Maine Speaker of the House, Rep. Rachel Talbot Ross, D-Portland, walks down the aisle to applause at the State House in Augusta on Wednesday, Dec. 7, 2022 before taking her oath of office. Ross will help oversee the most diverse Legislature in Maine history. Credit: Troy R. Bennett / BDN

AUGUSTA, Maine – After a hard-fought election campaign, new House Speaker Rachel Talbot Ross had a simple message after the newly elected Legislature was sworn in Wednesday: political and regional unity.

“I will be a speaker that listens, that has an open door,” Ross said. “Absolutely nobody should feel that they are on the other side.”

Ross made history Wednesday when her colleagues elected her the first Black speaker of the Maine House. As she was nominated and sworn in, Libby Mitchell, who became the first female speaker in 1996, beamed as she observed from the back of the House chamber.

“I am a proud, ninth-generation, African-American Mainer,” Ross said. “I stand before you today, and I want any child in our state to know that this, today, this is possible.”

Maine Speaker of the House, Rep. Rachel Talbot Ross, D-Portland, waves from the rostrum at the State House in Augusta on Wednesday, Dec. 7, 2022. Credit: Troy R. Bennett / BDN

In her address, Ross noted many of the problems facing Maine, from food insecurity to climate change.

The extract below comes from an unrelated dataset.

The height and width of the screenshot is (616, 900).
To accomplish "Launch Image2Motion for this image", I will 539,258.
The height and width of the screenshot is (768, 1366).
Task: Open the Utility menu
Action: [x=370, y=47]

She also addressed political polarization. The new Legislature features few Democrats from the state’s most rural areas, which have increasingly gone to the GOP in recent years, but Ross made a point to emphasize that issues including climate change and food security affect all of Maine.

“Too many families are food insecure,” Ross said. “One in five households in Portland and Sanford, as well as in Presque Isle and Skowhegan, do not know where their next meal is going to come from.”

Maine tribal representatives (from left) Zeke Crofton-Macdonald, Tribal Ambassador for the Houlton Band of Maliseets, Rena Newell, Passamaquoddy Chief at Sipayik and Tribal Chief of the Mi’kmaq Nation, Edward Peter-Paul, are recognized at the start of the legislative session in Augusta on Wednesday, Dec. 7. 2022. Newly elected Speaker of the House, Rachel Talbot Ross, said she planned to organize a “State of the Tribes” address for a joint session of the Legislature, which hasn’t happened in 20 years.  Credit: Troy R. Bennett / BDN

Ross’ speech also included an acknowledgement “that we are gathered on the land collectively of the Wabanaki Tribes,” and she noted that there had not been a State of the Tribes address in the Legislature for 20 years. The last time leadership from the Wabanaki tribes spoke to the Legislature was in 2002.

Tribal sovereignty is one of a few prominent issues on which Ross has disagreed with Gov. Janet Mills, a fellow Democrat. Ross’ comment on the state of the tribes was a potential hint of focus on the issue in the new session.

Mills, who administered the oath to the members, gave a short address saying that she was prepared for the Legislature to work on the most significant challenges facing the state and for its members to fulfill their roles with “civility, competency, common sense and compassion.”

The swearing-in in the House ran concurrently with that of the Maine Senate. Senate President Troy Jackson, who survived a tough re-election battle against former Rep. Sue Bernard, R-Caribou, returned to the position he has held the past four years.

AUGUSTA, MAINE — 12/07/22 — Newly elected members of the Maine Legislature, Mana Abdi, D-Lewiston (left) and Deca Dhalac, D-South Portland, chat in the State House on Wednesday, Dec. 7, 2022. Troy R. Bennett | BDN Credit: Troy R. Bennett / BDN

It was a packed chamber in the House, filled not just with family members and friends of lawmakers and lobbyists, but historical figures. Mitchell, the first female Maine House speaker; Hannah Pingree, the second; and Sara Gideon, the third as well as the first person of color to serve as speaker watched Wednesday’s proceedings. Ross’ father Gerald Talbot, who was the first Black legislator in Maine history, was also present to see his daughter elected House speaker.

With the last legislative session beginning at the height of the COVID-19 pandemic in late 2020, Wednesday’s swearing-in marked something of a return to normalcy. Few wore face masks, though those who did were generally on the Democratic side of the aisle.